* GOAL OF THE EXERCISE *
The line containing "Click the 社交号 column header" and every line after it, through the end of the records below, are to be reproduced exactly, with the pictures left out.

* INPUT DATA *
· · · · ·
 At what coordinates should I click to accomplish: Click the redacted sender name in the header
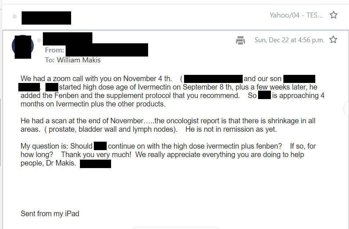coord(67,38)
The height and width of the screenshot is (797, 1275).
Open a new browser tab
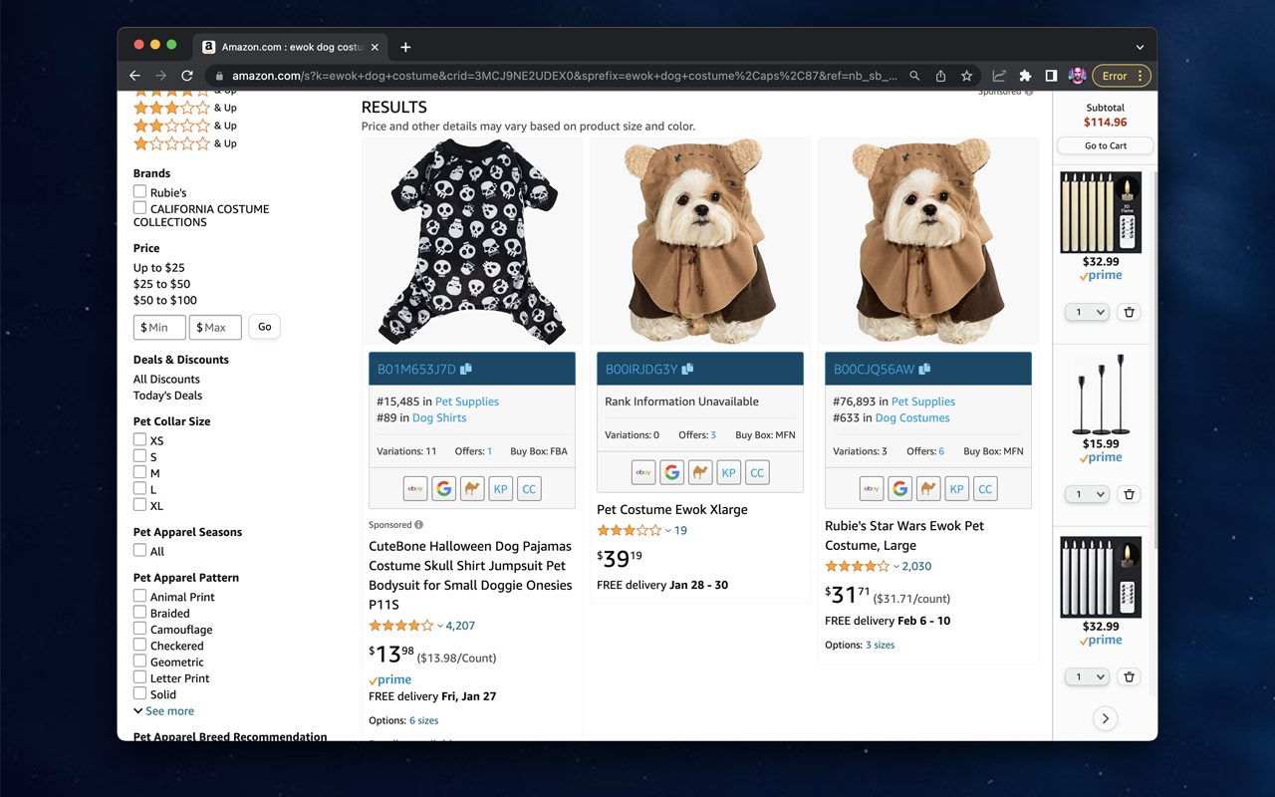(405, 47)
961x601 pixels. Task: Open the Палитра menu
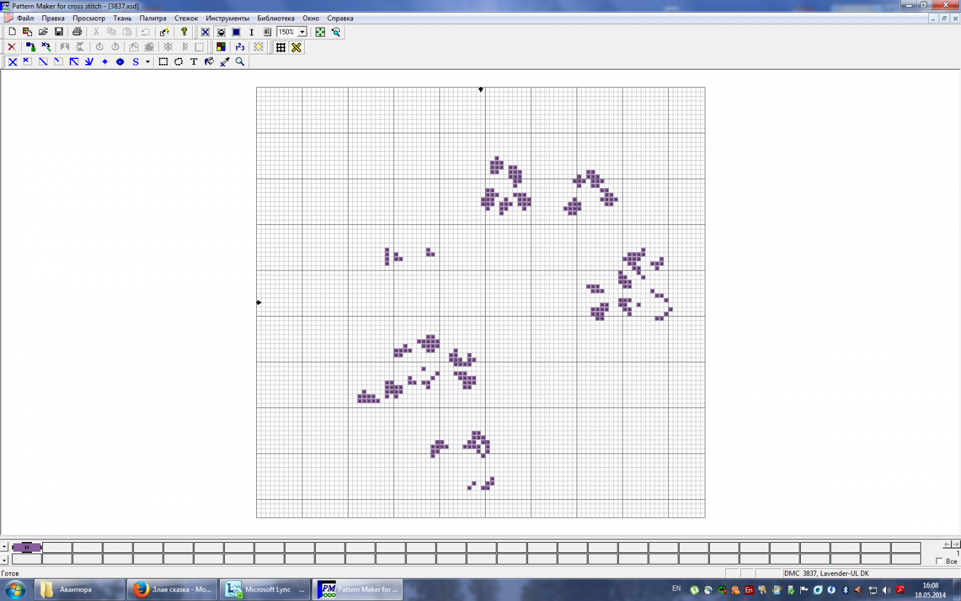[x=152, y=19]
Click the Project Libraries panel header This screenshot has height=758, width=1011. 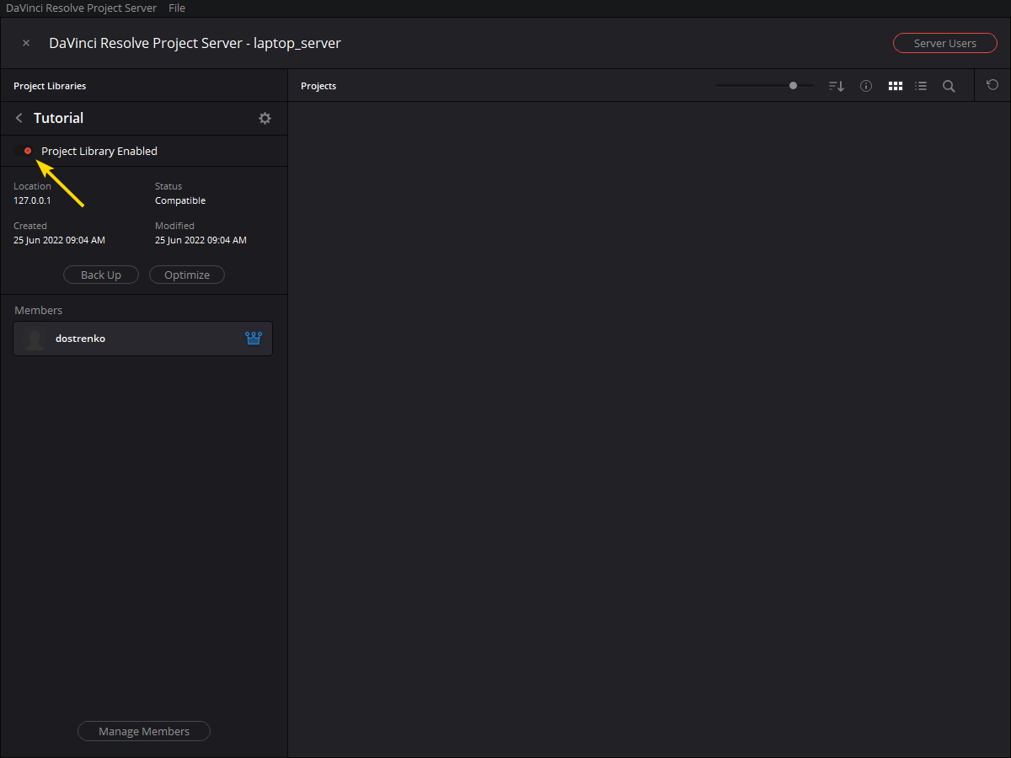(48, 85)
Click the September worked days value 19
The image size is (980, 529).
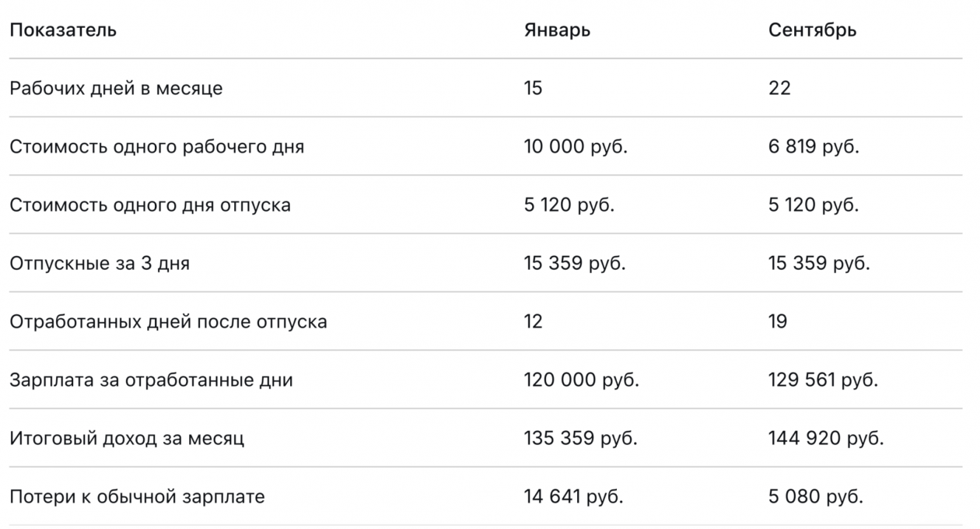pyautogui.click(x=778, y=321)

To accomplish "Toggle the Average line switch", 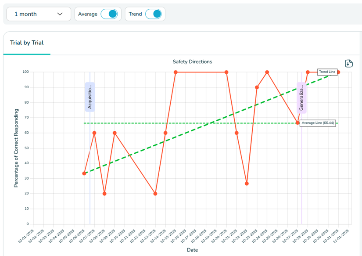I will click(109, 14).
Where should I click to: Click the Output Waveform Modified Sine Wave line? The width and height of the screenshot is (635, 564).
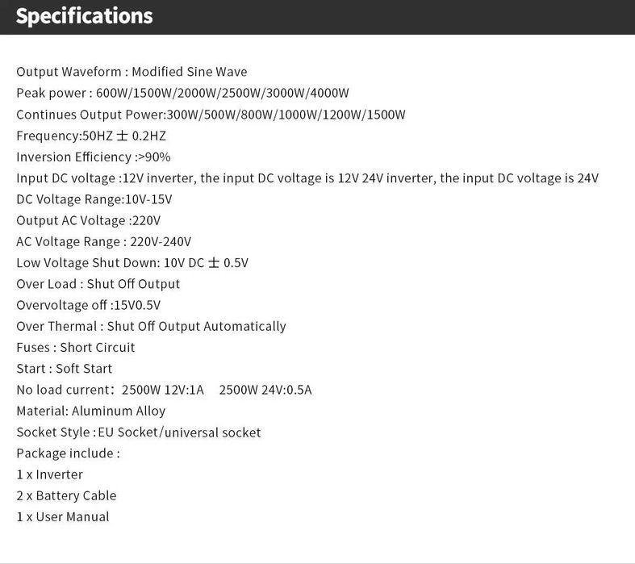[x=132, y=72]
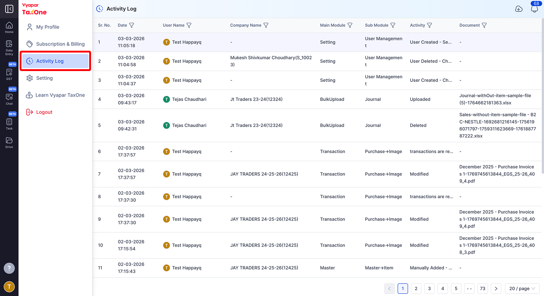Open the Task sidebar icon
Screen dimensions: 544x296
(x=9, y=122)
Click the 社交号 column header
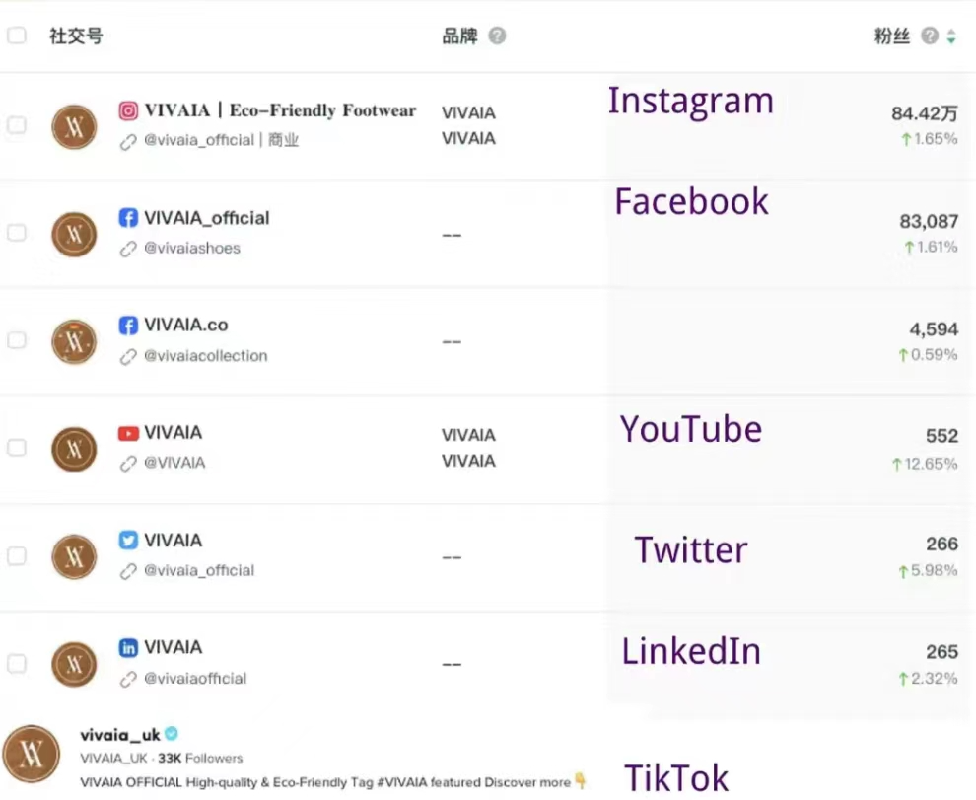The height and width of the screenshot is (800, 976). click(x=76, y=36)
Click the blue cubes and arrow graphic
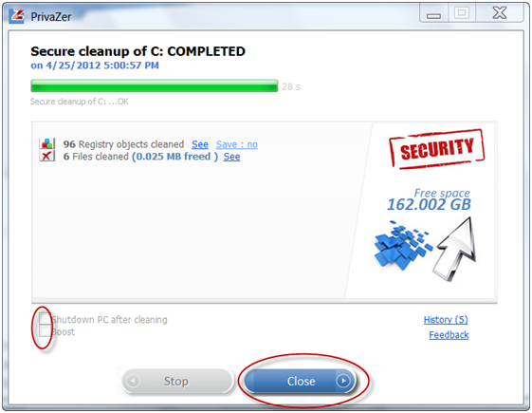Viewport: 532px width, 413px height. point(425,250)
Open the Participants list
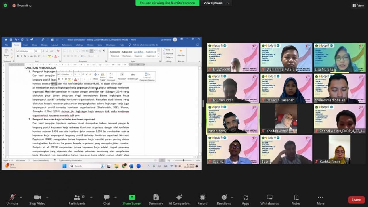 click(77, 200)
· · · · ·
* RESPONSE TO THE TASK *
Click the 社交号 column header
The height and width of the screenshot is (800, 976). click(x=76, y=36)
Click the blue cubes and arrow graphic
Viewport: 532px width, 413px height. point(425,250)
Open the Participants list
 click(77, 200)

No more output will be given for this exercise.